> [WHAT THIS TASK INVOLVES]:
The response should be an exact transcription of the data below, free of images.

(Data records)
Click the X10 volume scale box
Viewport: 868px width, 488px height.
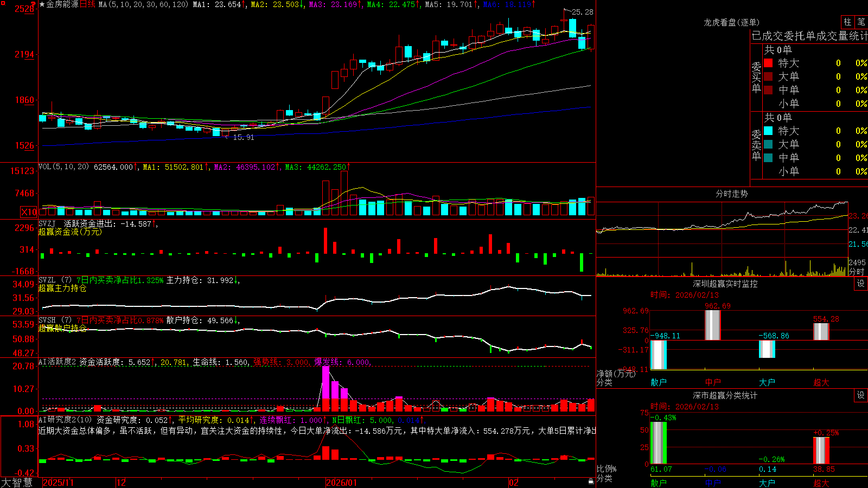[29, 212]
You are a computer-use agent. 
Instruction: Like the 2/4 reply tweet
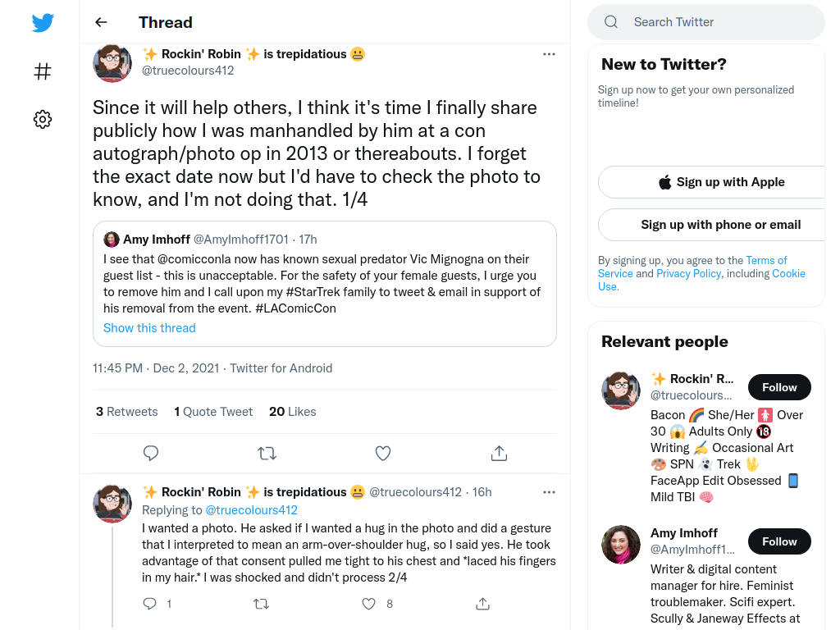[368, 604]
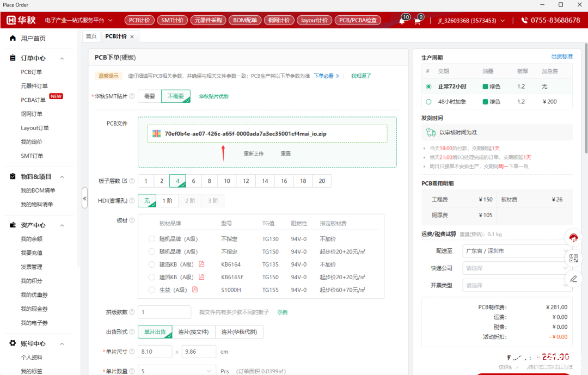This screenshot has width=588, height=375.
Task: Select 建滔KB KB6165F TG150 material
Action: pos(151,277)
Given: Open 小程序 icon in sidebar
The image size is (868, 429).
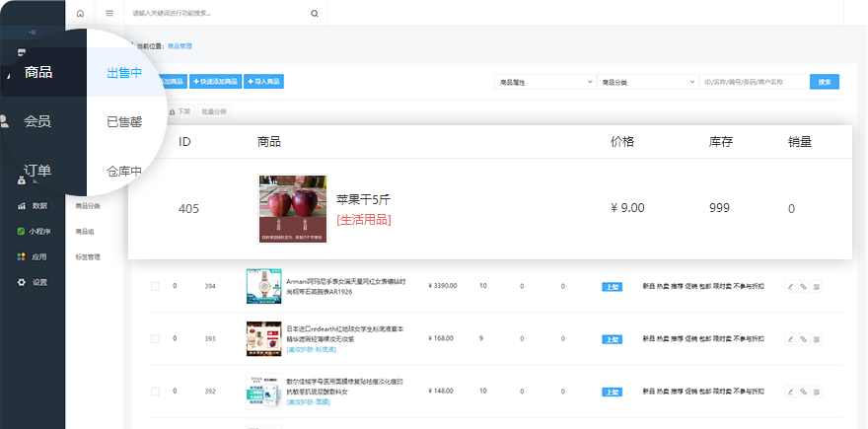Looking at the screenshot, I should 22,232.
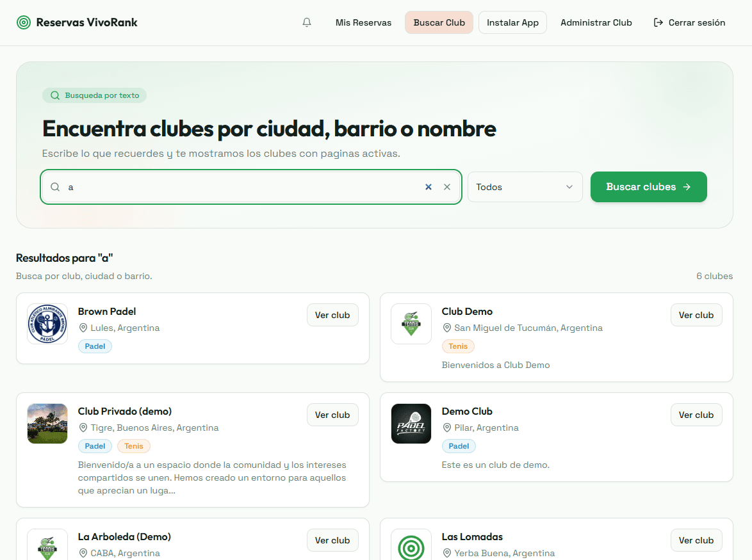This screenshot has height=560, width=752.
Task: Select the Buscar Club navigation tab
Action: pos(439,22)
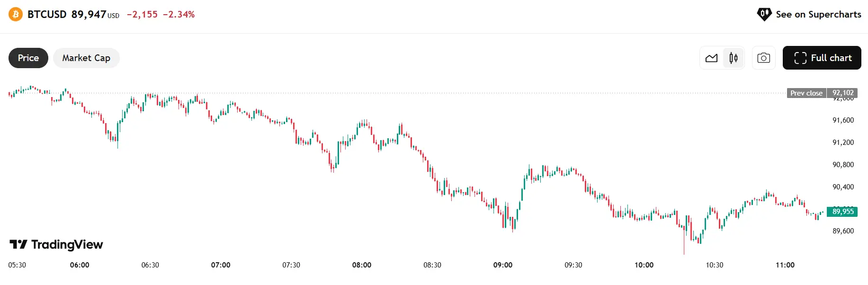This screenshot has width=868, height=285.
Task: Click the TradingView glyph next to the watermark text
Action: click(18, 244)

> [SOLUTION FOR THIS EXERCISE]:
Click the X10 volume scale box
Viewport: 868px width, 488px height.
[29, 212]
You are a computer-use agent. 
Instruction: Like the 2/4 reply tweet
[368, 604]
This screenshot has width=588, height=375.
Task: Select 建滔KB KB6165F TG150 material
Action: pos(151,277)
Given: Open 小程序 icon in sidebar
The image size is (868, 429).
Looking at the screenshot, I should 22,232.
This screenshot has height=560, width=752.
Task: Select the Buscar Club navigation tab
Action: pos(439,22)
This screenshot has width=868, height=285.
Task: Click the TradingView glyph next to the watermark text
Action: click(18, 244)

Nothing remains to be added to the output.